### DATA FOR THIS TASK
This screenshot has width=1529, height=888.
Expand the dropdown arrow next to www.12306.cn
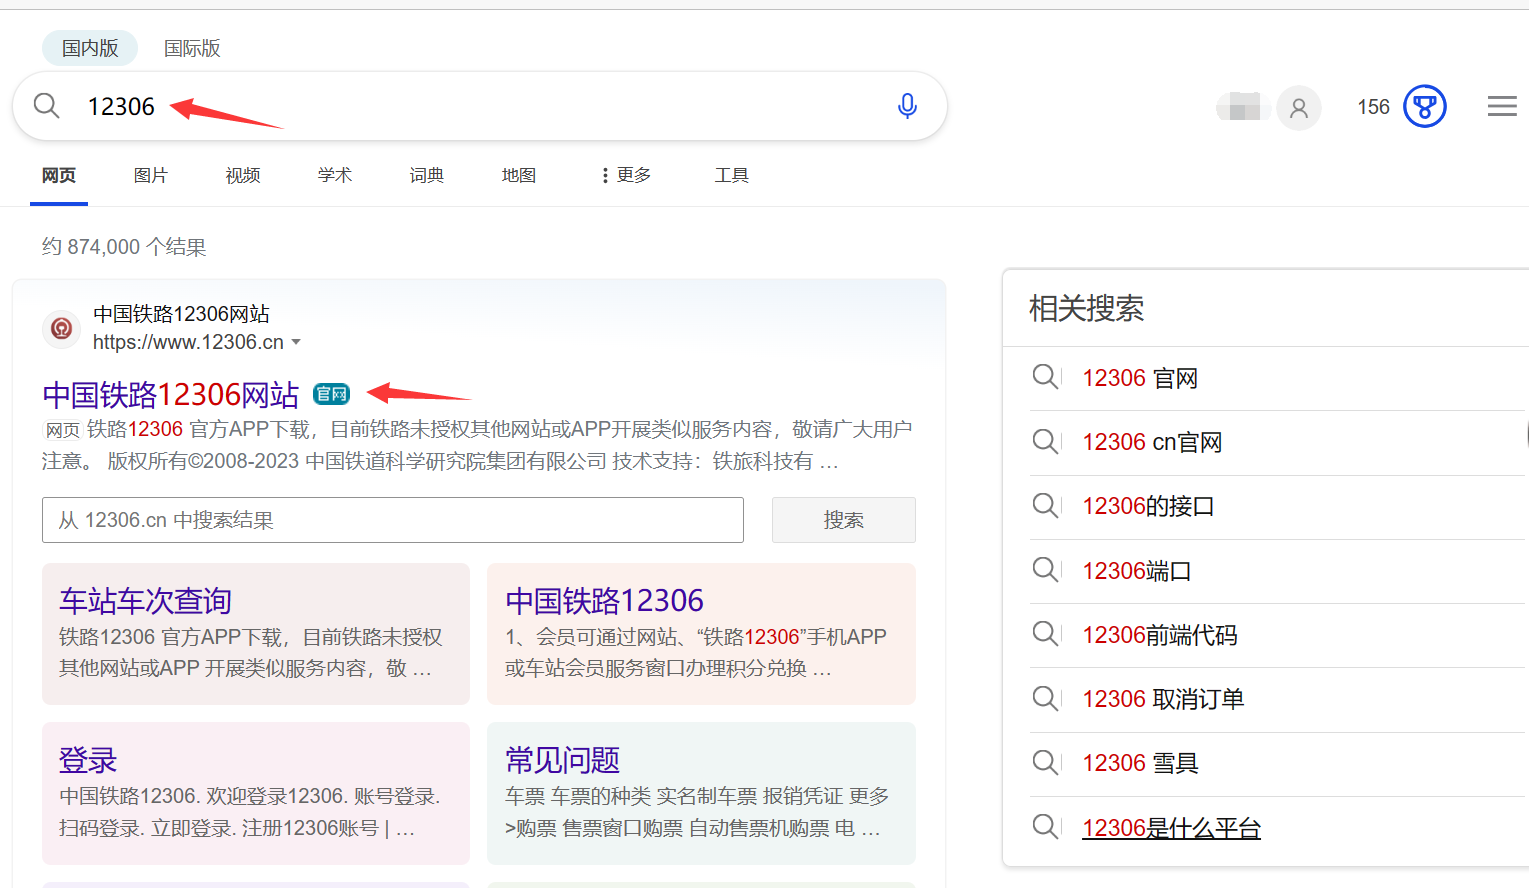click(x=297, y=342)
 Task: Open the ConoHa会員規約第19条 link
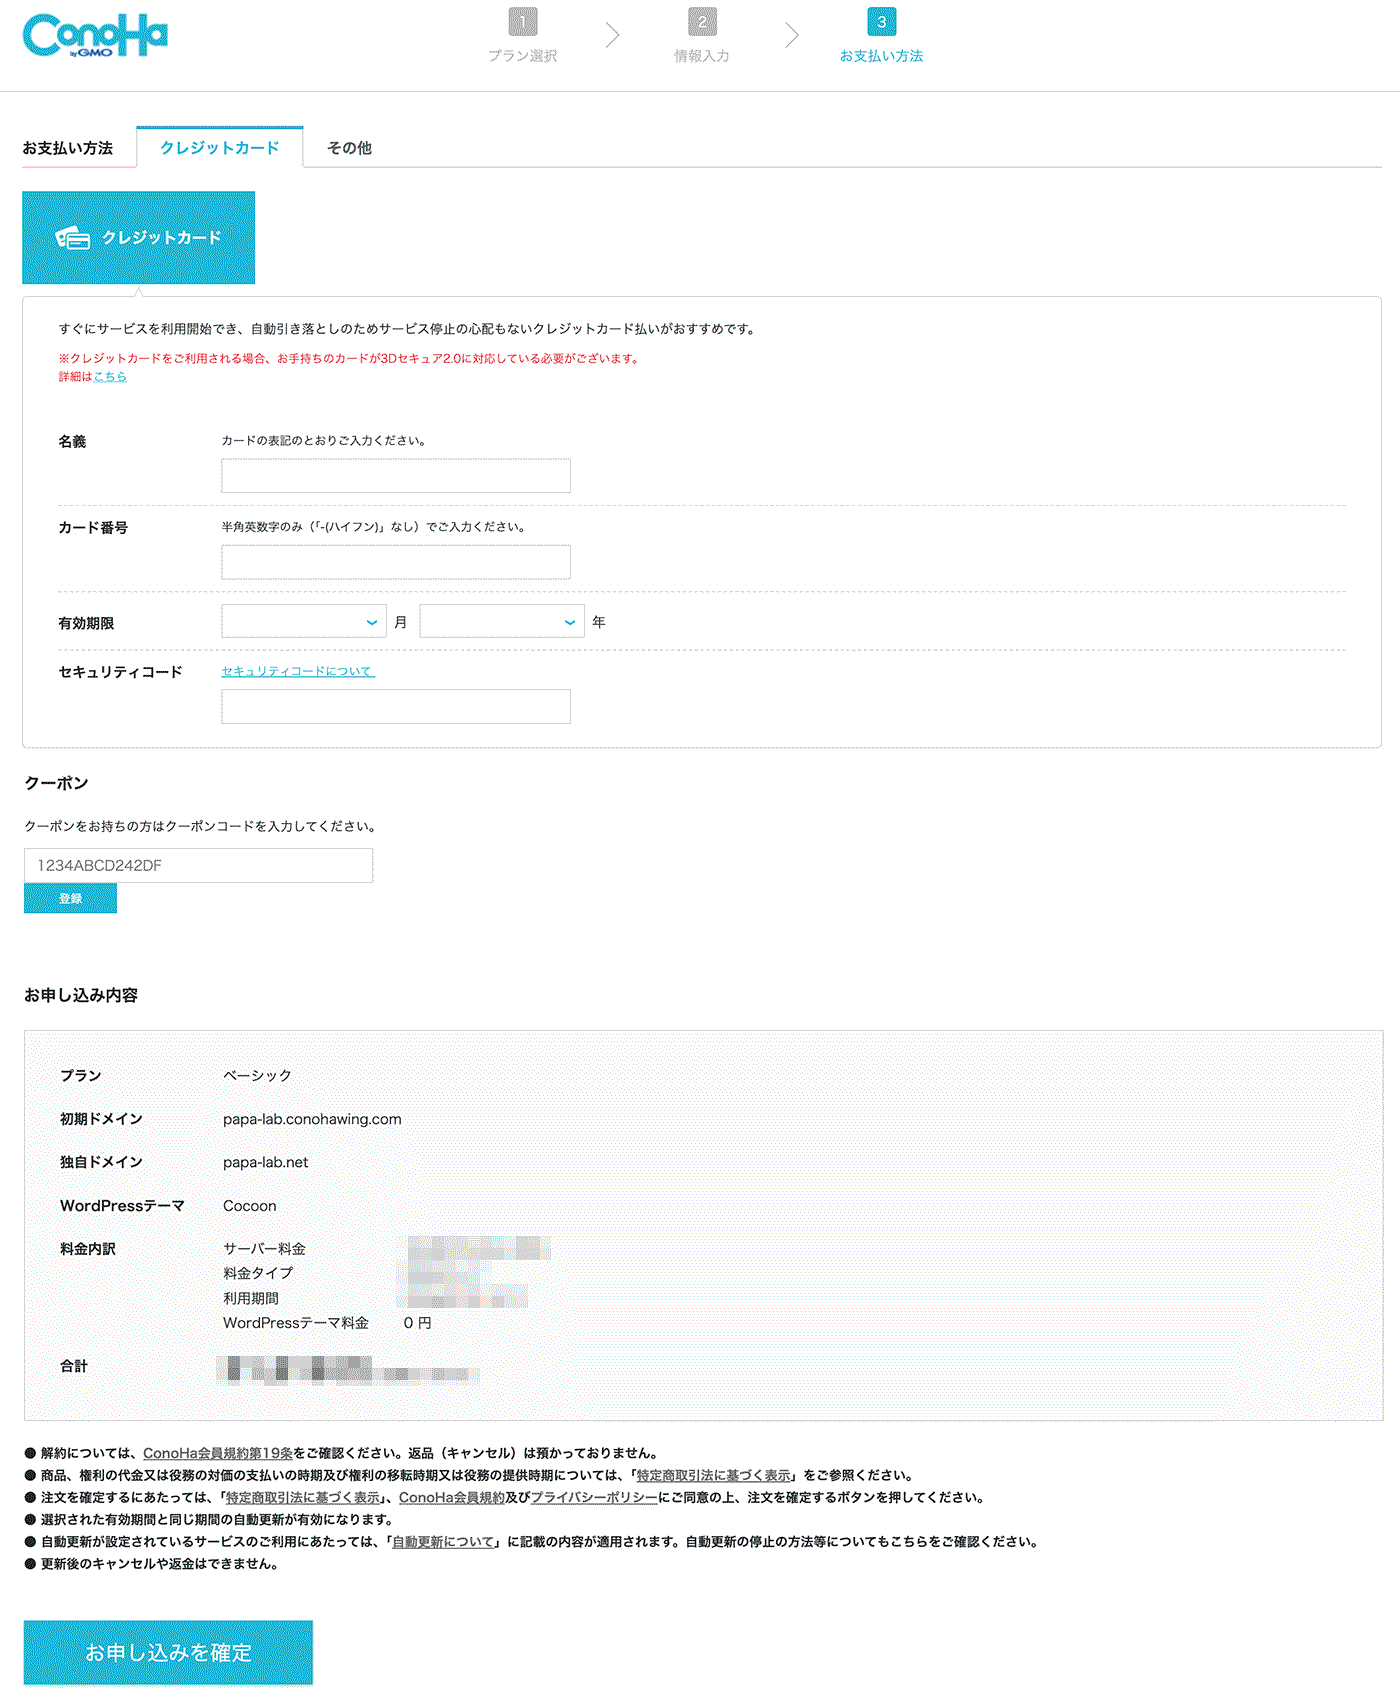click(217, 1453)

### WORK TO COMPLETE
Convert every line of the listing above into a numbered list, omitting blank lines and all pictures.

### SOLVED PROBLEM
1. This screenshot has width=1529, height=888.
2. Expand the dropdown arrow next to www.12306.cn
3. click(x=297, y=342)
4.  Task: Open the ConoHa会員規約第19条 link
5. click(217, 1453)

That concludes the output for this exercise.